Added quadratic data

9d701ff4 · Jörg Martin · cfc67cc6 · 9d701ff4 · 9d701ff4 · 9d701ff4
Commit 9d701ff4 authored 3 years ago by Jörg Martin
--- a/EIVPackage/EIVData/quadratic.py
+++ b/EIVPackage/EIVData/quadratic.py
+import torch
+import sys
+from torch.utils.data import TensorDataset, random_split
+total_number_of_datapoints = 2000
+input_range = [-1,1]
+slope = 1.0
+intercept = 0.0
+x_noise_strength = 0.05
+y_noise_strength = 0.1
+def get_normalization(*args):
+    """
+    Returns the mean and standard deviations (in tuples) of the tensors in *args.
+    """
+    normalization_collection = []
+    for t in args:
+        t_mean = torch.mean(t, dim=0, keepdim=True)
+        t_std = torch.std(t, dim=0, keepdim=True)
+        normalization_collection.append((t_mean, t_std))
+    return tuple(normalization_collection)
+def load_data(seed=0, splitting_part=0.8, normalize=True,
+        return_ground_truth=False):
+    """
+    Loads one-dimensional data
+    :param seed: Seed for drawing and splitting the data.
+    :param splitting_part: Which fraction of the data to use as training
+    data. Defaults to 0.8.
+    :param normalize: Whether to normalize the data, defaults to True.
+    :param return_ground_truth: Boolean. If True, the unnoisy ground truth will
+    also be returned.
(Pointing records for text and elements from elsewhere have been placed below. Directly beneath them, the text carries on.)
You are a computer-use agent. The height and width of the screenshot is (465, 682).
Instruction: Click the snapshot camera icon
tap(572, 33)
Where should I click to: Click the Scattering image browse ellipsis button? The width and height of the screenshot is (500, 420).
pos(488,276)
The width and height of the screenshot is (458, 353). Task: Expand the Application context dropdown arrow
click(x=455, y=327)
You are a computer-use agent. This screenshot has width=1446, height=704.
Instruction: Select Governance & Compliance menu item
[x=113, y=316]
Defaults to False.
+    :returns: linear_trainset, linear_testset if return_ground_truth is False,
+    else linear_trainset, linear_testset, (true_x, true_y)
+    """
+    random_generator = torch.Generator().manual_seed(seed)
+    # draw different seeds for noise and splitting
+    seeds = torch.randint(0,sys.maxsize,(4,), generator=random_generator)
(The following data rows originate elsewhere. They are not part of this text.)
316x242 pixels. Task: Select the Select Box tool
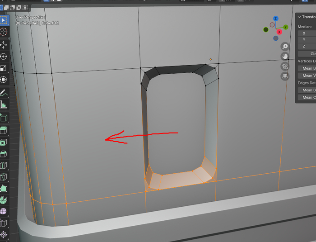(4, 20)
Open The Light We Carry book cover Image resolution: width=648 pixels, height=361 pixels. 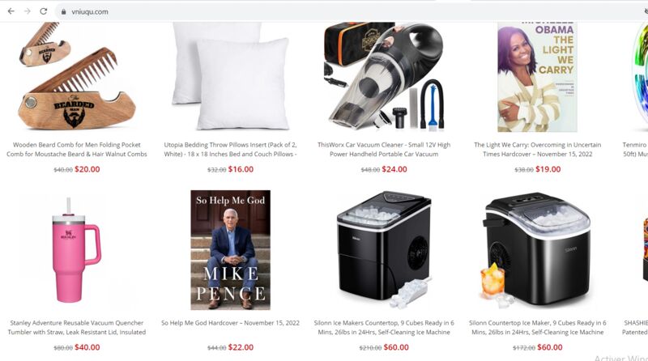[537, 77]
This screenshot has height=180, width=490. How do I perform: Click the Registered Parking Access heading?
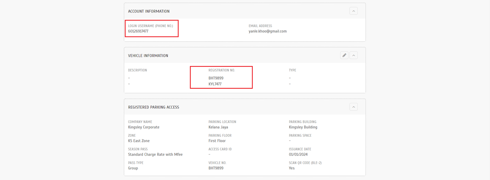tap(153, 107)
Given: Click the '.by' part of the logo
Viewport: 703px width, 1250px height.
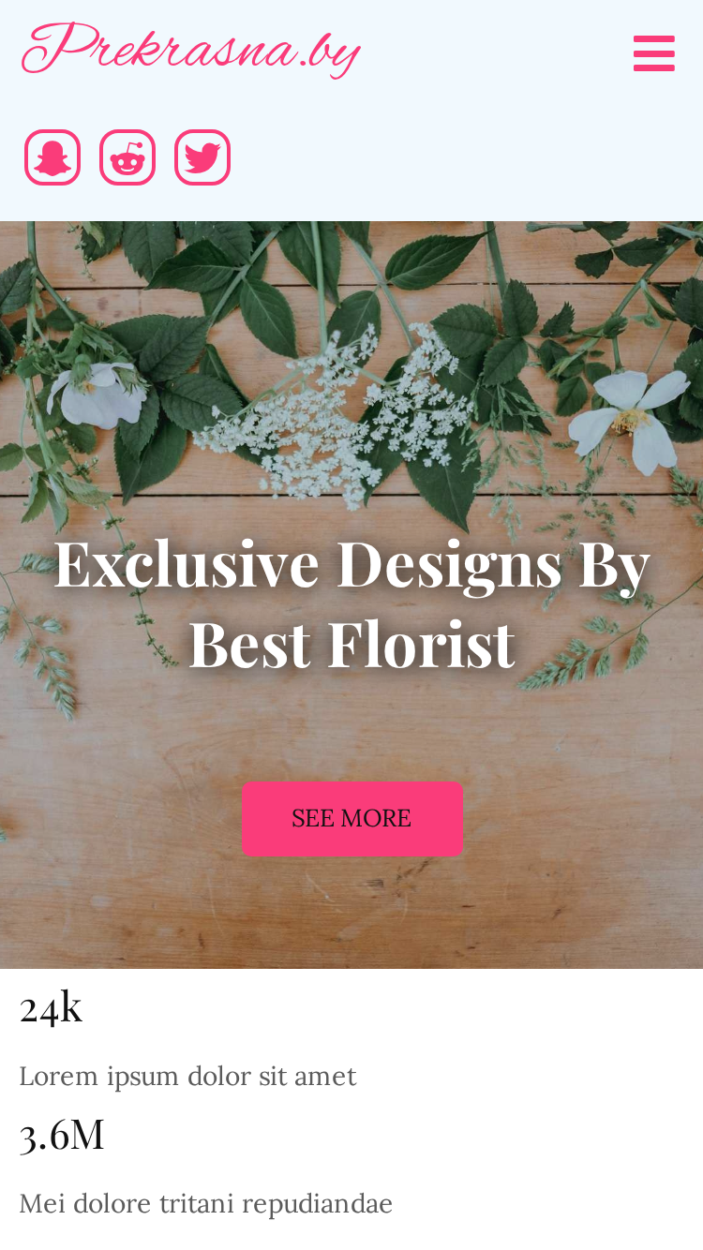Looking at the screenshot, I should tap(330, 52).
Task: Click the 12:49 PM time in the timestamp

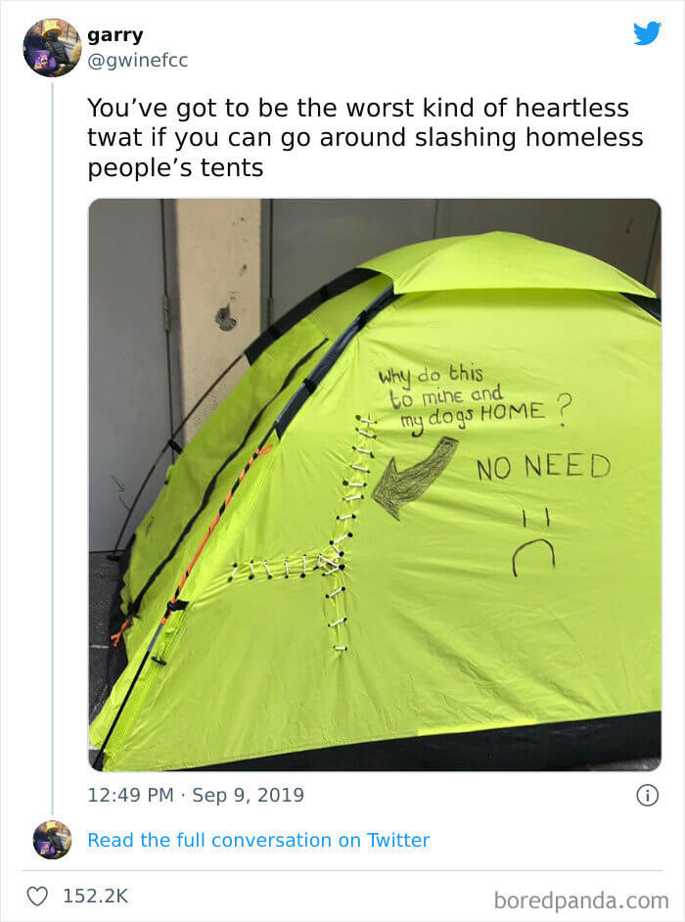Action: tap(130, 795)
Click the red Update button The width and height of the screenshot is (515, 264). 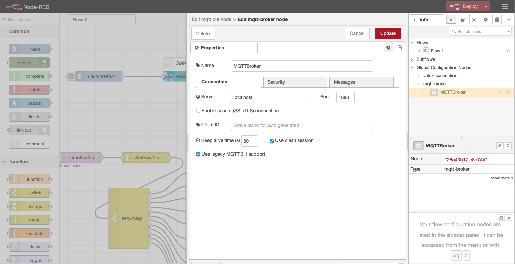(x=388, y=33)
+    # create new generators from tensor seeds
+    create_generator = lambda tensor_seed:\
+            torch.Generator().manual_seed(tensor_seed.item())
+    true_x = input_range[0] + (input_range[1]-input_range[0])\
+                  * torch.rand((total_number_of_datapoints,1),
+                          generator=create_generator(seeds[0]))
+    true_y = slope * true_x**2 + intercept 
+    noisy_x = true_x + x_noise_strength * \
+            torch.randn((total_number_of_datapoints,1),
+            generator=create_generator(seeds[1]))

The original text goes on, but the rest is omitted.